Saturday, March 20, 2010

Spring Fever & Rabbit Stew

Excitement abounds here among the hunting crowd (the hunting crowd being Keri and his hunting buddy Larry). They caught a rabbit!

A couple of days ago, Larry showed up at the house with a grin and a bunch of nylon cord. He’d rescued a set of blinds bound for the dump and put them to use one last time by unstringing the cords—and made them into rabbit snares. So Keri and Larry took off for the trees and spent several hours setting traps. The next day, when no unsuspecting bunny had inadvertently run through the snare, Larry baited them with wilted spinach. And today, success! There stood Larry at the door holding a big snow white rabbit by its back feet. He’d gone out to check the traps—and they’d gotten one!

So Keri butchered the thing and I helped him stretch the skin (now there’s something I never saw myself doing). We are all going to eat rabbit stew tomorrow after church. Leigh and Larry Myers are the other couple in the village who are members of the church. So we get together every Sunday to listen to church on speaker phone, and then have dinner. They are good friends. I like them a lot.

This evening, Keri and I went out to check the traps again. But I think Spring Fever has hit a little before it should, and that makes us do weird things. It was 25 degrees above zero outside, so beautiful and spring-like that I dressed down—jeans only, no snow pants; no hat or face mask; and ankle socks instead of my long socks; my spring boots instead of Tanner’s warm ones. Well, about 100 yards out I missed my hat when the wind started whistling in my ears, but I didn’t turn back for it because the sun was starting to go down and we still had a hike ahead of us. And I noticed the lack of snow pants when I started wading through knee-deep snow in jeans and also when I fell flat on my face. And apparently, my sock and my left boot didn’t like each other, because they would not cooperate. My sock kept catching on my boot and being pulled down, so I didn’t have a sock on for insulation and I was walking on a ball of crunched up fabric.

Turns out we didn’t catch another rabbit, but Keri built up the walls around the snares. They put a border of sticks on one side of the snare with the idea that the rabbit can only get to the spinach from the other side, thereby having to reach through the snare. Tomorrow, I’m going to leave some crackers with peanut butter and see if that doesn’t get their attention. Peanut butter is smelly. Sure they normally eat vegetables. But who says they wouldn’t like a change of pace? Just because they aren’t offered desert doesn’t mean they won’t like it. So I will try to remember to report on the success of a change in diet in the rabbit world.

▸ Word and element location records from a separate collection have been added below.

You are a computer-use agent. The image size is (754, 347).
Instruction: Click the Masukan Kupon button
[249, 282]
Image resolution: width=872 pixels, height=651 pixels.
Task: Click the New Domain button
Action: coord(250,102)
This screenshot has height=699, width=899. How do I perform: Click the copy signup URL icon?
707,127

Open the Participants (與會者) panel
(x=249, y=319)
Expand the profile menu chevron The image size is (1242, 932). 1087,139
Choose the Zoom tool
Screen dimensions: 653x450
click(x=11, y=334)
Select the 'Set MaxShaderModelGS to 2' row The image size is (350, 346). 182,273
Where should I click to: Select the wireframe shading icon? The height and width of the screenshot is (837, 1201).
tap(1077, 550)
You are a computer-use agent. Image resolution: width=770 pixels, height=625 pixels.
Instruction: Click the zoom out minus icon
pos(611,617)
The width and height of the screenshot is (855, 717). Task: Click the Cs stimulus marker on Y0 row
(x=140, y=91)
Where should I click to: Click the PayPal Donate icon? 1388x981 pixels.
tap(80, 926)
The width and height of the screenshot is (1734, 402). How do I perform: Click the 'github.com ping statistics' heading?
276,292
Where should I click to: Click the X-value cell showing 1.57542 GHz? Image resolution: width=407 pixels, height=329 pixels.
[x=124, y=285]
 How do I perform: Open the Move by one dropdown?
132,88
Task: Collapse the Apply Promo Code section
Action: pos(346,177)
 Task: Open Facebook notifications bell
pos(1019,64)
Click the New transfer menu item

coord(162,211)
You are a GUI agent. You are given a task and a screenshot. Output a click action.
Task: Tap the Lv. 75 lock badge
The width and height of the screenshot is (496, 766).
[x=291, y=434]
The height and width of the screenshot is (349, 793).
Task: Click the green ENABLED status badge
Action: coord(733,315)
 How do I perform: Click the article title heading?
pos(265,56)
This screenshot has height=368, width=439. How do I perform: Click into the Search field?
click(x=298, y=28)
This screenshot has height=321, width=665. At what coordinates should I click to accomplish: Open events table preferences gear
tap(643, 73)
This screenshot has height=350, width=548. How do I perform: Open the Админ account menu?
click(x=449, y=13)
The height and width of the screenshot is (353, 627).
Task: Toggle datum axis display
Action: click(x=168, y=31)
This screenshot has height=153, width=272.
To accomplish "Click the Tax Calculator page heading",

I was about frozen by the time we headed back. My kneecaps were ready to fall off, and I couldn’t feel my ears. As we trudged along, we heard yelling and screaming coming from the direction of the school. When we rounded the corner, there were about a dozen kids playing their version of kickball in the snow, and another bunch on the playground—wearing no hats, and coats flapping open. Seems I’m not the only one around here affected by a sudden case of Spring Fever.

1 comment:

  1. The spring fever is easy to identify with since we live in Rexburg...the next coldest place after Alaska, I believe. But, wow! Stretching rabbit skins and eating rabbit stew. What an incredible way of living! I've thought it would be fun to live as a pioneer sometime, and you are doing it!